### Instruksi yang diberikan a
Ketik ulang persis baris-baris dalam daftar di bawah, dari baris yang memuat "has height=868, width=1389." sampai baris yang memuat "What do you see at coordinates (704, 324)", termasuk kedua baris tersebut.

### Kutipan berita
Bisnis.com, JAKARTA - Ditandatanganinya perjanjian penyesuaian pelayanan ruang udara atau Flight Information Region (FIR) Realignment Jakarta - Singapura antara Indonesia (RI) dan Singapura (SIN), mengembalikan 249.575 kilometer persegi ruang udara yang selama ini masuk dalam pengelolaan Negeri Singa.
Hal tersebut disampaikan Direktur Jenderal Asia Pasifik dan Afrika, Abdul Kadir Jaelani pada Chief Editor Briefing “Penataan Flight Information Region (FIR)” yang diselenggarakan secara daring oleh Kementerian Komunikasi dan Informatika, Jumat (4/2).
“Ini sebuah kemajuan bagi Indonesia,” kata Abdul Kadir, Jumat (4/2/2022).
Namun, dia menegaskan perjanjian kedua negara terkait FIR itu tidak hanya dilihat sebagai persoalan kedaulatan, tapi lebih pada aspek keselamatan penerbangan.
“Pendelegasian memang terjadi namun hal itu dilakukan secara terbatas. Hal ini dilakukan semata-mata atas pertimbangan teknis operasional terutama aspek keselamatan,” ujarnya.
Konvensi Chicago 1944 tentang daulat atas ruang udara, Konvensi Hukum Laut PBB (UNCLOS) 1982, katanya, secara tegas menyatakan negara-negara diharapkan dalam menetapkan FIR lebih menekankan aspek teknis dan operasional penerbangan dari pada mengikuti batas wilayah suatu negara.

### Data masukan
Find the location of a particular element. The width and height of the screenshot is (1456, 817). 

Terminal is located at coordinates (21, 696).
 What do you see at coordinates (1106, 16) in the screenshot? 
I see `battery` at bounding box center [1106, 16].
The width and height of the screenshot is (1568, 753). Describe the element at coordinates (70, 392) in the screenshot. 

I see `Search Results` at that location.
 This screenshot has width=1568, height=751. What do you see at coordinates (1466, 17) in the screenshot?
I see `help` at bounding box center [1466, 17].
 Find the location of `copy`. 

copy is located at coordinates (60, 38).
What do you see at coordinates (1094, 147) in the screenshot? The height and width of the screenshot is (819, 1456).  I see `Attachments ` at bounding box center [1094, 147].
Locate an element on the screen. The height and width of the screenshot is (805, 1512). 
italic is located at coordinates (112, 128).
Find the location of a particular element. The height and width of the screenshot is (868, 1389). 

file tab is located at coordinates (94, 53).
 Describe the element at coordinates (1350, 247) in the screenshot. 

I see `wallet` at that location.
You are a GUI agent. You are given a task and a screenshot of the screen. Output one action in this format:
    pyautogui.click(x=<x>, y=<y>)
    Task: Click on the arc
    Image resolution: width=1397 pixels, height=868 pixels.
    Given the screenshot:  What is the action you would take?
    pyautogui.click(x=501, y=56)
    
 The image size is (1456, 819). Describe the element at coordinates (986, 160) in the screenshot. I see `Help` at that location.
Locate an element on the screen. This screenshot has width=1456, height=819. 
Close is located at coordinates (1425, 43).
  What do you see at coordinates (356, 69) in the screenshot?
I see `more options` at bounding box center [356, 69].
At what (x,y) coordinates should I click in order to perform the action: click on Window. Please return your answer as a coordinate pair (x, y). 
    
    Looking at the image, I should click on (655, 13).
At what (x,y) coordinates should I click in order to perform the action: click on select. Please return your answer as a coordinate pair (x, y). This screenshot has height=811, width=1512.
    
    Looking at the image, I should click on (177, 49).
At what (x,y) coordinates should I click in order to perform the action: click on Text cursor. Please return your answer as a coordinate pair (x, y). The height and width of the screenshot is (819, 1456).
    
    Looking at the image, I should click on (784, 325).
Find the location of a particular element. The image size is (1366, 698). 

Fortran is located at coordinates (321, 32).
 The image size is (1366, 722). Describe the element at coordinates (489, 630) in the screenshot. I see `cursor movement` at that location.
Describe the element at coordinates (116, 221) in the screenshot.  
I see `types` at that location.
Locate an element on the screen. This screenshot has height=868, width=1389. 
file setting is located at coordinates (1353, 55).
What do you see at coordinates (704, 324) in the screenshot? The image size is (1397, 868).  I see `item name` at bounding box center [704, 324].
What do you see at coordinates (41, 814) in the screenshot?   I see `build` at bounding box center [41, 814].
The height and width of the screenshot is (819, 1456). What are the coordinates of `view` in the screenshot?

### Instruksi yang diberikan b
Ulangi tanpa perubahan bagian kutipan berita di atas, mulai "Hal tersebut disampaikan" hingga "Informatika, Jumat (4/2).", dengan kedua ujungnya ikut disertakan.

### Jawaban a
Locate an element on the screen. This screenshot has height=868, width=1389. 
file setting is located at coordinates (1353, 55).
What do you see at coordinates (704, 324) in the screenshot? The image size is (1397, 868).  I see `item name` at bounding box center [704, 324].

### Jawaban b
Hal tersebut disampaikan Direktur Jenderal Asia Pasifik dan Afrika, Abdul Kadir Jaelani pada Chief Editor Briefing “Penataan Flight Information Region (FIR)” yang diselenggarakan secara daring oleh Kementerian Komunikasi dan Informatika, Jumat (4/2).